With the support of President Franklin D. Roosevelt, Interior Secretary Harold Ickes confirmed the event would be on Easter Sunday. (Ickes also had been the past president of the Chicago NAACP.)

The First Lady decided not to attend the event, to avoid a distraction, but she lobbied to make sure it was broadcast on national radio and was involved in other planning.

The event came together in little more than a week. The NAACP worked to get people there within traveling distance to the Lincoln Memorial. The Interior Department expected a large crowd, and the official attendance figure for the 30-minute concert of 75,000 people was about what they planned for.

Keiler says that Anderson and her family took a train from Philadelphia to Washington early Sunday afternoon. They were to stay with former Pennsylvania governor Gifford Pinchot and his wife, since it wasn’t known which hotel, if any, in Washington would board Anderson and her mother.

The concert started around 5 p.m. Secretary Ickes spoke briefly. Members of the Supreme Court, the Cabinet and Congress sat up front. The crowd stretched from the Lincoln Memorial to the Washington Memorial, in a scene that would become more familiar in later years.

Anderson started by singing “My Country, ‘Tis of Thee,” which was captured by newsreel cameras with the singer standing in front of eight microphones with the Lincoln Memorial behind her.

The radio audience on the NBC Blue network was large. And author Raymond Arsenault, whose book The Sound of Freedom: Marian Anderson, the Lincoln Memorial and the Concert details the concert scene, says organizers knew the important role radio would play in sending a message beyond Washington.

The radio announcer introduced Anderson by saying, “It is fitting and symbolic that she should be singing on Easter Sunday on the steps of the memorial to the Great Emancipator, who stuck the shackles of slavery from her people 76 years ago.”

Video: Newsreel highlights | Audio: Radio highlights

The newsreel cameras didn’t film the entire event, but the opening images of Anderson performing in front of the Lincoln Memorial–in front of a biracial audience–was seen by millions.

Among the people influenced by the concert was 10-year-old Martin Luther King, Jr. Five years later, King won a speaking contest at his Atlanta high school, using the topic “The Negro and the Constitution,” and mentioning the event.

As a high school junior, King said: “She sang as never before with tears in her eyes. When the words of ‘America’ and ‘Nobody Knows De Trouble I Seen’ rang out over that great gathering, there was a hush on the sea of uplifted faces, black and white, and a new baptism of liberty, equality and fraternity. That was a touching tribute, but Miss Anderson may not as yet spend the night in any good hotel in America.”

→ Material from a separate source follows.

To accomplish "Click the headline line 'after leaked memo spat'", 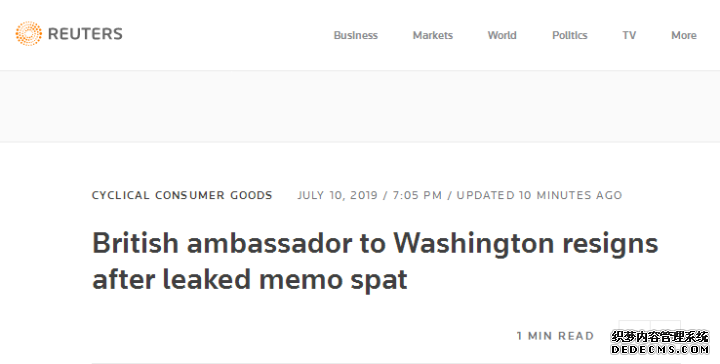I will [250, 279].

“Recently she was again signally honored by being given the Bok reward as the most distinguished resident of Philadelphia. Yet she cannot be served in many of the public restaurants of her home city, even after it has declared her to be its best citizen.”

But by January 1943, Anderson did sing at Constitution Hall in Washington, and she started her 1964 American farewell tour there. The DAR has hosted several Anderson tributes in the years after the 1939 Lincoln Memorial concert, and Anderson said well before her death in 1993 that she forgave the group.

Link: DAR resources about Anderson

And there’s some evidence that a spat between the man who booked concerts at Constitution Hall and another black singer, Roland Hayes, in 1932 may have played a part in the incident.

In 1963, King spoke at the Lincoln Memorial where he gave his “I Have A Dream” speech and echoed Anderson’s performance.

“This will be the day when all of God’s children will be able to sing with a new meaning, ‘My country, ’tis of thee, sweet land of liberty, of thee I sing. Land where my fathers died, land of the pilgrim’s pride, from every mountainside, let freedom ring,’” King said.

Among the singers who performed at the event was Marian Anderson.

Scott Bomboy is the editor-in-chief of the National Constitution Center.